Un parcours diabolique : au-delà de 250 virages, des bosses, des sauts, des montées et des descentes vertigineuses. Dans un seul tour, on passe de la campagne bucolique aux sombres forêts humides avant de s'engouffrer dans les étroites rues de coquets villages pour enfin serpenter vers le sommet dénudé du Snaefell. Sans compter que les conditions peuvent varier d'un tour à l'autre autour du circuit de 60,72 km, qui doit être bouclé pas moins de six fois lors de l'épreuve reine, le Senior TT. C'est presque 365 km - l'équivalent de trois courses de MotoGP - négociés à tombeau ouvert. On n'arrête que deux fois aux puits pour mettre de l'essence. Les écuries de pointe changent aussi les pneus. 

Selon Richard Milky Quayle, ancien champion mannois qui s'occupe maintenant de l'accueil des pilotes, les meilleurs motards vont mettre de trois à cinq ans avant de pouvoir espérer finir sur le podium. 

« Je me plais à comparer les pilotes du TT aux chevaliers légendaires qui partaient à la chasse au dragon pour protéger leurs villages, nous a raconté Milky, l'un des trois seuls natifs de l'île de Man à avoir remporté une épreuve au TT. Les concurrents sont les chasseurs et le dragon, c'est le circuit du Snaeffel. »

Mais l'appétit du dragon est insatiable.

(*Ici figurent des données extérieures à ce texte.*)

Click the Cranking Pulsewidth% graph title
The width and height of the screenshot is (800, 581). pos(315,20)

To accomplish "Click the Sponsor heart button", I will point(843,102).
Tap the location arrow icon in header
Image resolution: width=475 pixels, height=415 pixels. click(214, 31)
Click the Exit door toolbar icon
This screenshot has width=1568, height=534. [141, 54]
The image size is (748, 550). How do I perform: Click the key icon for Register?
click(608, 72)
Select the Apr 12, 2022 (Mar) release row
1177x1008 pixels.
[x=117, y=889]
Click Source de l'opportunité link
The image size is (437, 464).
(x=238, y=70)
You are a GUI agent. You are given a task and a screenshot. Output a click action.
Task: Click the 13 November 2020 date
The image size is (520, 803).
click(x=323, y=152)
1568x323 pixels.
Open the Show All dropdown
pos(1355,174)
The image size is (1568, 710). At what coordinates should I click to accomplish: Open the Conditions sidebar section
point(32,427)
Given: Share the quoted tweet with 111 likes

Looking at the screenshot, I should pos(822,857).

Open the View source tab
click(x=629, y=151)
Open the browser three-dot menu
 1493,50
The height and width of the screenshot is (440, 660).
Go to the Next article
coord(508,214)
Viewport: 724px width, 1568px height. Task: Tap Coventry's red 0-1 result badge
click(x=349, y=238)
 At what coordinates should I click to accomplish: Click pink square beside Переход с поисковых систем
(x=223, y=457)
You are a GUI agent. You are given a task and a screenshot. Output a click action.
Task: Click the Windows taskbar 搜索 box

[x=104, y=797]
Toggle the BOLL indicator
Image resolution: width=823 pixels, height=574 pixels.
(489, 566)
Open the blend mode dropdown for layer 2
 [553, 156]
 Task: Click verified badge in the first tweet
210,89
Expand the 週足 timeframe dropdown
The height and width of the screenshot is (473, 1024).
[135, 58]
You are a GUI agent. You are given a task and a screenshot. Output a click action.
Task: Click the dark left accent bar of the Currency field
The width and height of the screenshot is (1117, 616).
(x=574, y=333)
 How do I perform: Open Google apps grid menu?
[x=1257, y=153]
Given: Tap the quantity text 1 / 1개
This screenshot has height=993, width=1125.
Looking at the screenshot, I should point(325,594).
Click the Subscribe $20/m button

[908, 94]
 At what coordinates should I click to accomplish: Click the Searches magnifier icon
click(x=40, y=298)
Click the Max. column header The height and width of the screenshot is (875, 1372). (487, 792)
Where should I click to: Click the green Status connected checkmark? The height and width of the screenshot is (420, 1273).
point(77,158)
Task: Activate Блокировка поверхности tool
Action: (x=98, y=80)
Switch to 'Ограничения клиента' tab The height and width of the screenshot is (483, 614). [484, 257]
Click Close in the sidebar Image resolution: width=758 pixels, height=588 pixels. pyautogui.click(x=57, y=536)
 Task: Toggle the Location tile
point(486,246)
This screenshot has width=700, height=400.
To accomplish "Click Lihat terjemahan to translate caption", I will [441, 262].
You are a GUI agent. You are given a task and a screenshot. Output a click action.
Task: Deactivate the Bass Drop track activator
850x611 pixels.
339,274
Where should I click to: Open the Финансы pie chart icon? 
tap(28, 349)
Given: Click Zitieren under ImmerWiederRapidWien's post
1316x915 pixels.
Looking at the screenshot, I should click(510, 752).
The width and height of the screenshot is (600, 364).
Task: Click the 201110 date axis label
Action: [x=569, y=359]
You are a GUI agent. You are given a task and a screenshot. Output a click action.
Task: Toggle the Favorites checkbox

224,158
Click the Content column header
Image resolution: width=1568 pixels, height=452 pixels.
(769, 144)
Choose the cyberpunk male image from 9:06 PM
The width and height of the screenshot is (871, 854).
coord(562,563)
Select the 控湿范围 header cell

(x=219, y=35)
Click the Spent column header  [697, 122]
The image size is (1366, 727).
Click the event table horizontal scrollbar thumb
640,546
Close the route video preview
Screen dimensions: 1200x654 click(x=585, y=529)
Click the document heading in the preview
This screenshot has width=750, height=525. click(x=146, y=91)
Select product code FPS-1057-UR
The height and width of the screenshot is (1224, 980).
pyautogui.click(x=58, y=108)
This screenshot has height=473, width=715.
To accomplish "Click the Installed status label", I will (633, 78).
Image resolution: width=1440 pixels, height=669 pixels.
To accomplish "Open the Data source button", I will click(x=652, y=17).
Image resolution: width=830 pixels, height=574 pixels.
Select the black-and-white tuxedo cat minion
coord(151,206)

Depuis 1911, pas moins de 257 pilotes ont perdu la vie dans l'une ou l'autre des épreuves organisées sur cet impitoyable circuit. Encore une fois cette année, la tragédie a frappé, deux fois plutôt qu'une, emportant notamment Dan Kneen, un jeune prodige insulaire que beaucoup voyaient comme le digne successeur de Milky Quayle.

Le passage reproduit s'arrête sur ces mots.